# EXERCISE DIRECTIONS
Below are records to repeat exactly; do not include any pictures.

# Pixel coordinate grounding data
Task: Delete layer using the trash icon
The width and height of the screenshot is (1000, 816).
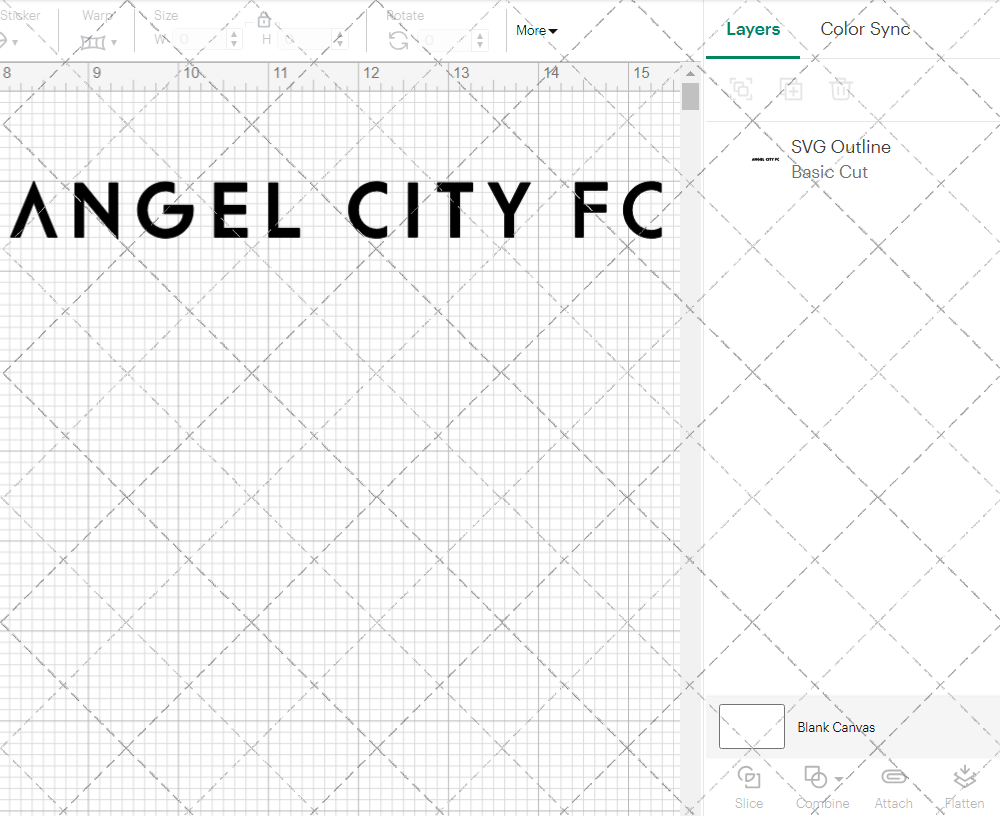Action: [x=841, y=89]
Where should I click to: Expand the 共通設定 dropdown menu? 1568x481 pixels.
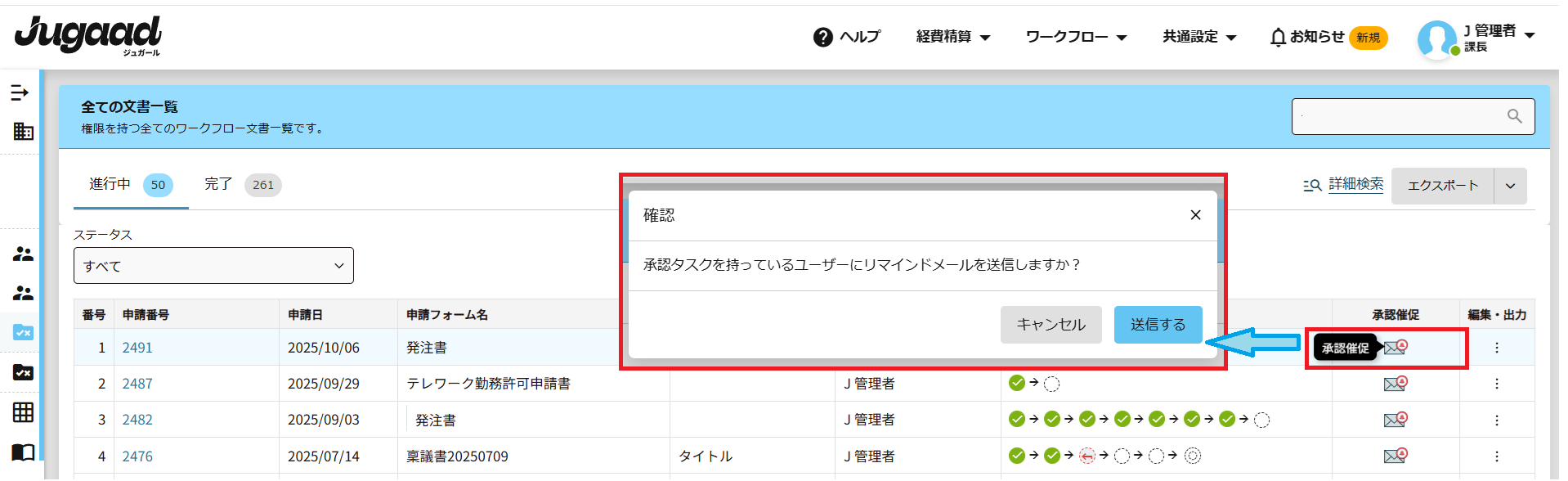point(1199,37)
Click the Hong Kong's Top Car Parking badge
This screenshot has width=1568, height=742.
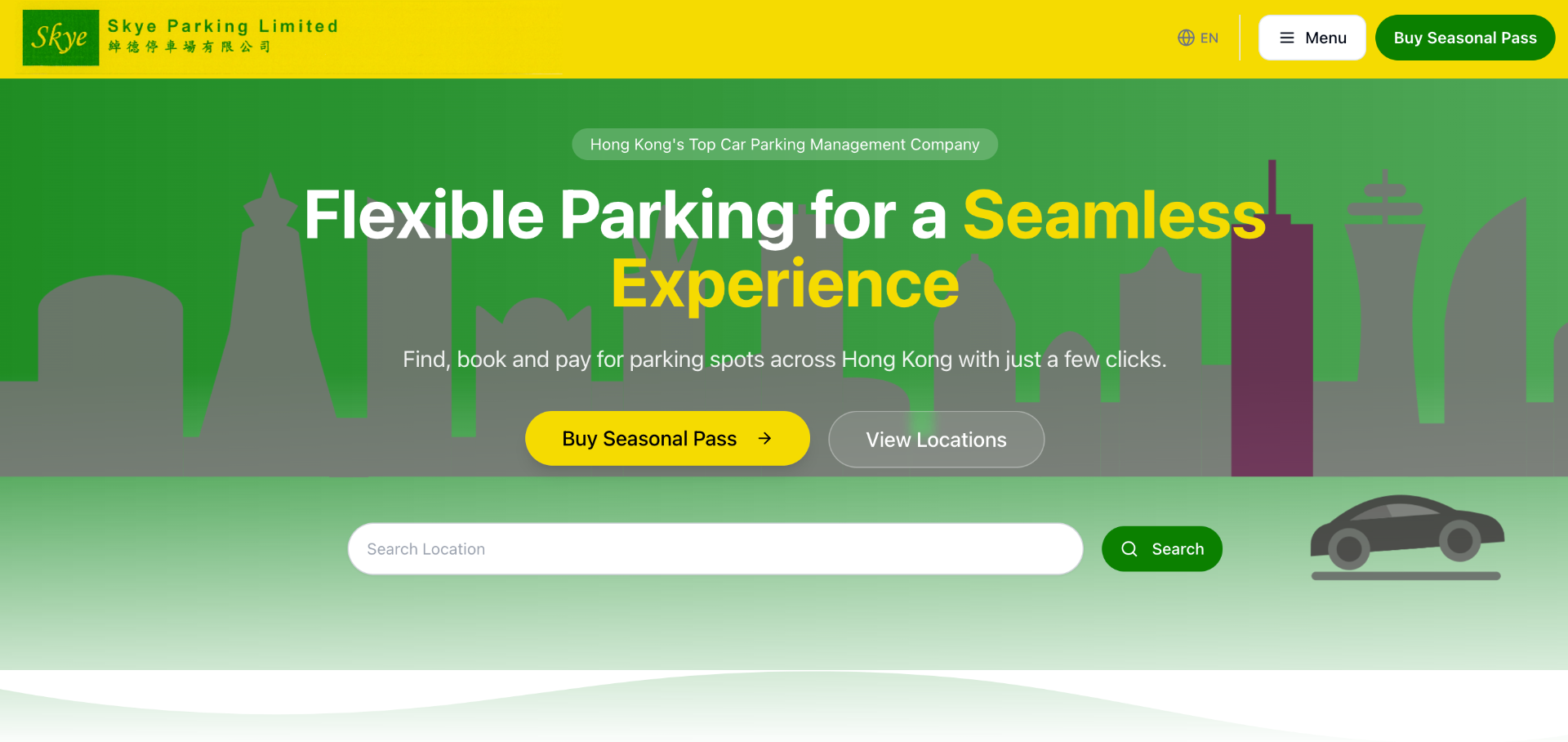pos(784,144)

# RESPONSE AREA
Task: Delete layer using the trash icon
The width and height of the screenshot is (1000, 816).
Action: [x=841, y=89]
Where should I click to: Expand the 共通設定 dropdown menu? 1568x481 pixels.
point(1199,37)
Click the Hong Kong's Top Car Parking badge
This screenshot has width=1568, height=742.
pos(784,144)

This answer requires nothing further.